Porque hay muchas acciones grandes en estas pequeñas luchas. El valor terco e ignorado que se defiende palmo a palmo en la sombra contra la fatal invasión de las necesidades y de la ignominia. Nobles y misteriosos triunfos que ninguna mirada ve, que no son recompensados con ninguna clase de fama, ni el saludo de los aplausos. La vida, la desgracia, el aislamiento, el abandono y la pobreza son campos de batalla que tienen sus héroes, héroes oscuros, a veces más grandes que los héroes ilustres.

Hay naturalezas firmes y raras que han sido creadas así; la miseria, casi siempre madrastra, es algunas veces madre; la desnudez engendra en ocasiones el vigor del alma y del talento; la miseria amamanta la altivez; la desgracia es una buena leche para los magnánimos.
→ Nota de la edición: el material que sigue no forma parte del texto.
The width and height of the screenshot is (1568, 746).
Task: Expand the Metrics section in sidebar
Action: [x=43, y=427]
Hubo un momento en la vida de Marius en que él mismo barría su cuarto, en que él mismo compraba un sueldo de queso de Brie en casa de la frutera, en que esperaba que cayese el crepúsculo para ir a casa del panadero y comprar un pan que se llevaba furtivamente a su buhardilla, como si lo hubiera robado. Algunas veces veíase deslizarse en la carnicería de la esquina, en medio de las parlanchinas cocineras que le codeaban, a un joven de burdo aspecto, con unos libros bajo el brazo, que tenía el aire tímido y furioso, que al entrar se quitaba el sombrero, dejando ver su frente perlada de sudor; hacía un profundo saludo al carnicero, pidiendo una costilla de carnero, la pagaba dando seis o siete sueldos, la envolvía en un papel, la ponía debajo del brazo, entre dos libros, y se iba. Era Marius, quien con aquella chuleta, que freía él mismo, vivía tres días.

El primer día comía la carne, el segundo comía la grasa y el tercer día roía el hueso.
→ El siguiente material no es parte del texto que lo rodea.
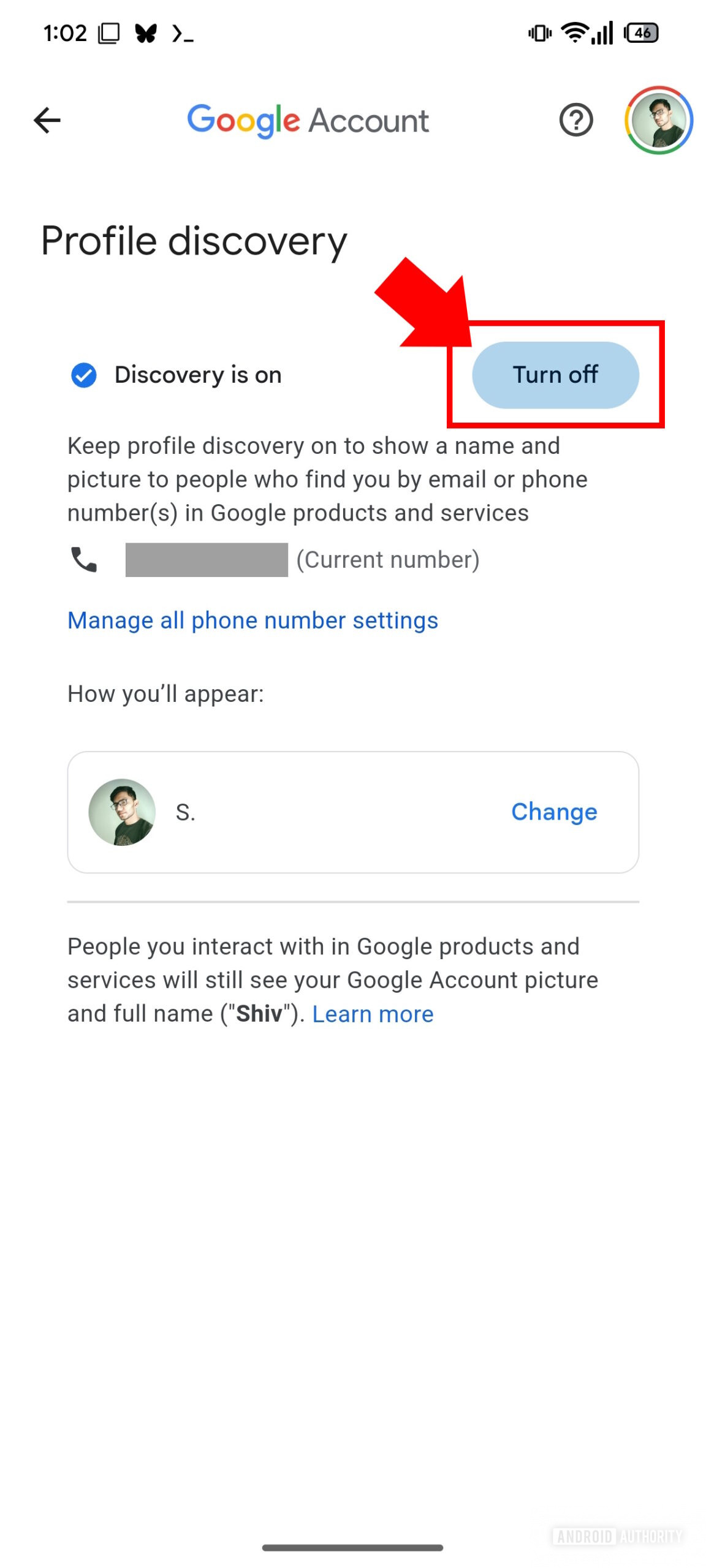This screenshot has height=1568, width=706.
Task: Tap the phone handset icon
Action: click(84, 559)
En varias ocasiones la tía Gillenormand volvió a enviarle las sesenta pistolas. Marius se las devolvió siempre, alegando que no tenía necesidad de nada.
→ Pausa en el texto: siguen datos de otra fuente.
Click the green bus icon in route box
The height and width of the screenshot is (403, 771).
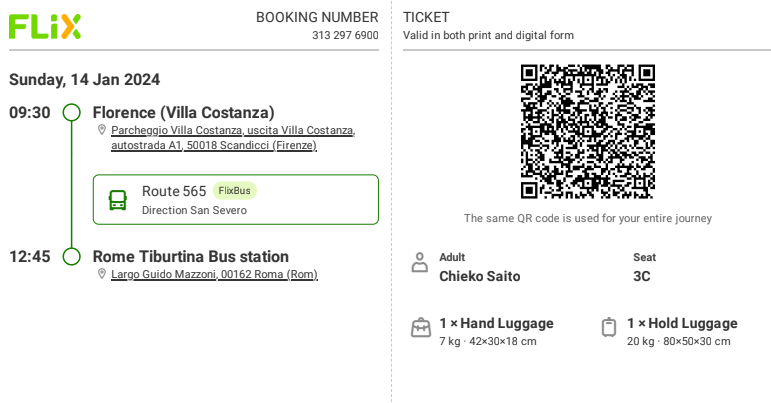(x=118, y=201)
Aún llevaba luto por su padre cuando se verificó en él la revolución que hemos descrito. Desde entonces, no había abandonado las ropas negras. Sin embargo, el traje le abandonó a él. Llegó un día en que se quedó sin chaqueta; aún podía durarle el pantalón. ¿Qué hacer? Courfeyrac, a quien había hecho a su vez algunos favores, le dio un viejo traje. Por treinta sueldos, Marius hizo que se lo volvieran del revés, operación que realizó un portero cualquiera, y dispuso de un traje nuevo; pero era verde. Entonces Marius no salió sino después de caer la noche, cuando su traje parecía negro. Quería vestirse siempre de luto, y se vestía con la noche.

A través de todo esto, terminó su carrera de abogado. Figuraba en el censo como si viviese en casa de Courfeyrac, casa decente y en la cual un cierto número de libros de Derecho sostenidos por cierto número de novelas descabaladas componían la biblioteca que exige el reglamento. Se hacía dirigir las cartas a casa de Courfeyrac.

Cuando Marius recibió el título de abogado, informó de ello a su abuelo en una carta fría aunque llena de sumisión y de respeto. El señor Gillenormand cogió la carta temblando, la leyó y luego la tiró al cesto hecha cuatro pedazos. Dos o tres días más tarde, la señorita Gillenormand oyó a su padre, que se hallaba solo en su habitación, hablando en voz alta. Esto le sucedía cada vez que estaba agitado. Aguzó el oído, el anciano decía: «Si no fueras un imbécil, sabrías que no se puede ser a la vez barón y abogado».